Benefit planned for injured Wayne Hoffert

2010-01-14 / News

By Tom Crawford, News Editor

Office at home Wayne Hoffert is doing more work from his home office these days as he recuperates from a hunting accident that nearly left him paralyzed. HeOffice at home Wayne Hoffert is doing more work from his home office these days as he recuperates from a hunting accident that nearly left him paralyzed. He The former pistol packing pastor and politician is now played out.

Or laid out - which might be a more correct way to describe Wayne Hoffert’s current status.

Hoffert, a gun enthusiast and a former competitive shooter and now owner of Great Lakes Tool Company, located just south of Staples on Highway 210, is in a full back brace and is home after a five-day stay at North Memorial Hospital in Minneapolis. There he had four vertebrae fused and a titanium rod placed in his back, all held together with screws.

Hoffert is recovering slowly and limited in what he can do. The community, especially friends from the Staples Motley School District and the Staples Church of Christ, are holding a benefit supper and fund raiser this Saturday afternoon for Wayne and Coni Hoffert. Coni is secretary and receptionist in the principal’s office at the Staples Motley High School.

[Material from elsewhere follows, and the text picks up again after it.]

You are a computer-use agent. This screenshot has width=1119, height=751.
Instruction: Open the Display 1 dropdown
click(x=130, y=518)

Plans for the benefit include a spaghetti supper from 4:30 to 7 p.m. at the high school cafeteria. Also planned are a bake sale and silent auction event at the same time and place.

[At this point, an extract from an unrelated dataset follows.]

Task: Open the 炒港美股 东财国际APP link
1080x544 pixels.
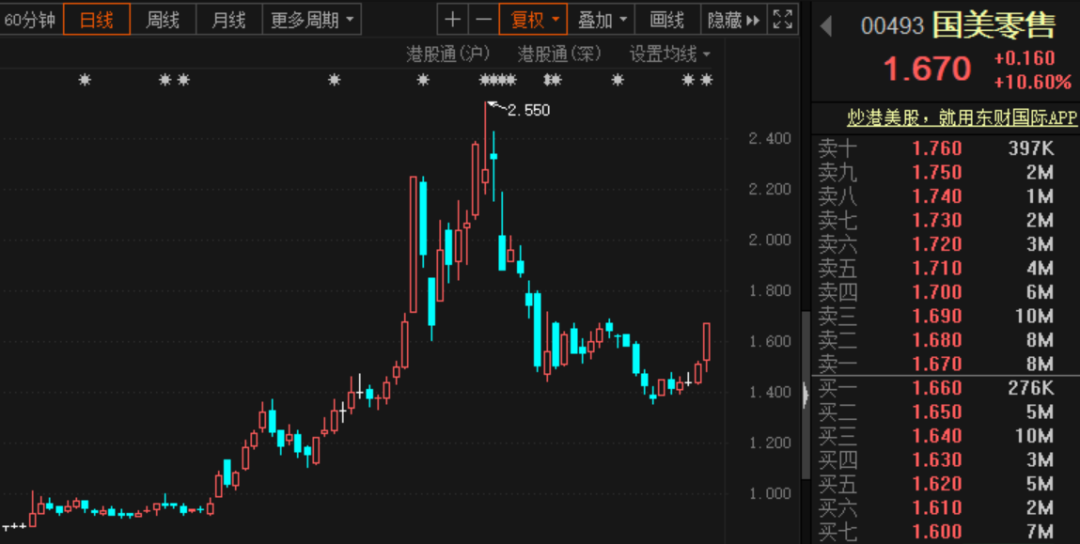Action: click(x=945, y=117)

Breaking his back in a fall from a tree stand is not what Hoffert had planned when he went deer hunting during the muzzle loading season on Dec. 1. He was hunting in Bartlett Township southwest of Staples when he lost his grip just after he reached the top of his deer stand.

“It was the strangest feeling,” the hunting safety instructor recalled. As his hand lost its grip, he fell backward from about 12 feet up. “I reached out and there was just nothing there, nothing to grab.”

He crashed to the ground, breaking four vertebrae in his back and severely bruising his ribs and lungs. It was about 3 p.m. on that Tuesday afternoon. He was on land owned by his friend Terry Peterson, and Terry was a few hundred yards away in his own stand.

Among other things, Wayne (according to Coni) wasn’t smart enough to lay there and wait. He slowly and very painfully stood up, using his rifle as support and a cane. The pain quickly made it obvious to Wayne that he couldn’t move and couldn’t remain standing, so he slowly slumped back to the ground, knowing he had to wait until Terry came by.

“That was a smart move,” Coni called from the kitchen/ dining area of their home on Third Avenue in Staples. His only one, she seemed to be saying to her husband, who has spent most of the five weeks since coming home laying on the bed that was moved into their living room.

Wayne said he curled up, trying to keep warm and avoid hypothermia. He was there for over two hours, until Terry climbed down from his stand after 5 p.m. and began walking back to the road. In the dark, he heard Wayne calling out as he approached Wayne’s stand. “Just get the pickup and put me in the back end,” was Wayne’s request. (“Not a good idea again,” Coni observed from her kitchen post). Terry soon realized Wayne’s injuries were serious enough not to move him. They called 911, the Bertha ambulance crew responded to the scene and, using a backboard, they safely carried Wayne out of the woods and loaded him into their ambulance. “I remember as they loaded me in, I saw a clock that said 7 p.m,” Wayne said.

He was taken to the Lakewood Health System hospital at Staples, where doctors quickly determined his back injuries required more specialized care. He was flown by helicopter to North Memorial, arriving shortly before midnight. It wasn’t too long and he was in the operating room.

After surgery, he began physical therapy but was soon chomping at the bit to go home. “They were not doing anything that I couldn’t do at home,” he said to Coni.

Coni observed, “He’s a guy, he has no patience. It’s nothing genetic, I’m sure.”

He’s able to be up and around but has to wear a plastic back brace when he gets up. He has a five pound weight-lifting limit. Christmas was great in that four of their six adult children and their grandchildren were home, but he could not lift his grandkids, or even Christmas packages.

His tooling business, already in a slump due to the overall economy, has suffered as he’s not been able to be out looking for new jobs. Although he had a peak of six employees in 2008, he’s had to let them go until it’s just himself and two others, and not much work for them. Just four months ago, as a cost saving measure, they dropped their company paid group health insurance. Hence the benefit to help with the hospital and related bills, which are already in the six figure territory.

Wayne, who came to Staples to minister at the former Church of the Nazarene on Wisconsin Avenue, has been able to go to the Great Lakes shop daily, with his stamina slowly returning. He has had several other jobs, including work at several tool and machine shops prior to purchasing Great Lakes Tool. Wayne also ran as the Republicanendorsed candidate for the Minnesota Senate.